Abstract Occupational therapy’s goal of professional status comes with costs. Sociologists argue that ‘professionalism’ exhorts workers to conform with normative expectations for behaviour and performance, becoming a mechanism of social control. Those performative expectations are established by socially dominant groups, constructing occupational therapists from marginalized groups as not-professional, unless they can contort themselves to conform. Here we explore the specific behaviours and forms of embodiedness that become encoded as ‘professional’ in occupational therapy, leaving particular groups of occupational therapists subject to discipline through the concept of ‘unprofessional’. We conducted a critical interpretive synthesis of literature indexed in CINAHL and EBSCOhost defining professional behaviour in occupational therapy (n=26). We also draw from in-depth qualitative interviews with 20 Canadian occupational therapists who self-identified as racialized, ethnic minority, disabled, 2SLGBTQ+, and/or from working-class/impoverished family origins, exploring how ‘professionalism’ serves to discipline and control them. For both approaches, we employed reflexive thematic analysis.
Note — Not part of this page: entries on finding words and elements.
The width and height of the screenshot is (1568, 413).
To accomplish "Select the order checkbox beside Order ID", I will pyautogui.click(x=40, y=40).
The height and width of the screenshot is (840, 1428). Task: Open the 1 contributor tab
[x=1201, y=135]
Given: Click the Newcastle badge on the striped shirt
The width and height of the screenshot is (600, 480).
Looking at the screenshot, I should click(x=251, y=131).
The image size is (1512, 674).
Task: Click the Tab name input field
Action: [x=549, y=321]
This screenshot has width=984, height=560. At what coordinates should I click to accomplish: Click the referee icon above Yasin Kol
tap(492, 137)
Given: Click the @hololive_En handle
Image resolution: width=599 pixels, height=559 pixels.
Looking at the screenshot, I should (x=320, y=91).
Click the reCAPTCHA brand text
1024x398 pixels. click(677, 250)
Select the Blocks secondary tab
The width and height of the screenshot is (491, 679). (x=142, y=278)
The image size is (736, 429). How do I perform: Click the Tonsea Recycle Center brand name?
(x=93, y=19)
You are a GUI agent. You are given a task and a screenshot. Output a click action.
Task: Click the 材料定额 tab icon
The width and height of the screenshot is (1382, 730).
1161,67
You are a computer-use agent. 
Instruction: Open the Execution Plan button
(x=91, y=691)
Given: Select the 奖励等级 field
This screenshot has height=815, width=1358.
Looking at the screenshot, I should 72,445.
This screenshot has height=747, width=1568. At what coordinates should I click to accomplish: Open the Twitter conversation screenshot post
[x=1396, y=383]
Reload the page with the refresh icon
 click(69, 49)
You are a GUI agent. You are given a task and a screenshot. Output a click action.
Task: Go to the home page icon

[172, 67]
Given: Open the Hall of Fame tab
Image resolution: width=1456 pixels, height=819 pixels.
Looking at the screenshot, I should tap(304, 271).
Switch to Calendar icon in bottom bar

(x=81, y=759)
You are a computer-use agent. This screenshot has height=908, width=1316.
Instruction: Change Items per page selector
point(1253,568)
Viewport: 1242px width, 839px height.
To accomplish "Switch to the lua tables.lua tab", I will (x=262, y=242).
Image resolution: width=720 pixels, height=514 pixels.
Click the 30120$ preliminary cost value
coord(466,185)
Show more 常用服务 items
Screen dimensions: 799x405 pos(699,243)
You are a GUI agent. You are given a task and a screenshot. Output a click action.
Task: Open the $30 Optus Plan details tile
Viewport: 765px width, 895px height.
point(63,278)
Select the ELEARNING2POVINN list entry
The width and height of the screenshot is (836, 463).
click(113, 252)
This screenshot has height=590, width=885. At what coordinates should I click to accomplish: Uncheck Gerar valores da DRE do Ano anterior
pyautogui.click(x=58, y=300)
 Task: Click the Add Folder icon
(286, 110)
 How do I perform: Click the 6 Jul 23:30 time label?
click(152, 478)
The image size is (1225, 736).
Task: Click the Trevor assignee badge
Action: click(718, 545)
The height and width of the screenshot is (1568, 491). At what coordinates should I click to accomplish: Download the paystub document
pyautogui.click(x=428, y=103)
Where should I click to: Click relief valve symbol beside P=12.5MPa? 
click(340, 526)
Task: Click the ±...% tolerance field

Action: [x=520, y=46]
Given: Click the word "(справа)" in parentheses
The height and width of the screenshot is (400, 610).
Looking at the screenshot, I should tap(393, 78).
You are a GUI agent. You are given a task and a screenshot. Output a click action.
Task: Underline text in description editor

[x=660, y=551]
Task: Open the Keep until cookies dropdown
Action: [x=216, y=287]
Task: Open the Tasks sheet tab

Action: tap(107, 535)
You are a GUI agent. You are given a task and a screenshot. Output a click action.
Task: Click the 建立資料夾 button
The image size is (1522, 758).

Texts encode professionalism as specific behaviours and forms of embodiedness grounded in white, western politics of respectability. Some also exhort occupational therapists to never make the profession ‘look bad’. In our interview data, occupational therapists from marginalized groups risked being construed as ‘unprofessional’ by having the ‘wrong’ bodies, appearances, presentation of self, speech language use, emotions, behaviours, and boundaries. When ‘professionalism’ demands assimilation to normative standards that exclude particular kinds of people, we narrow the potential of occupational therapy to encompass diverse valuable ways of doing, being, becoming and belonging. There is an important role for ‘professional resistance.’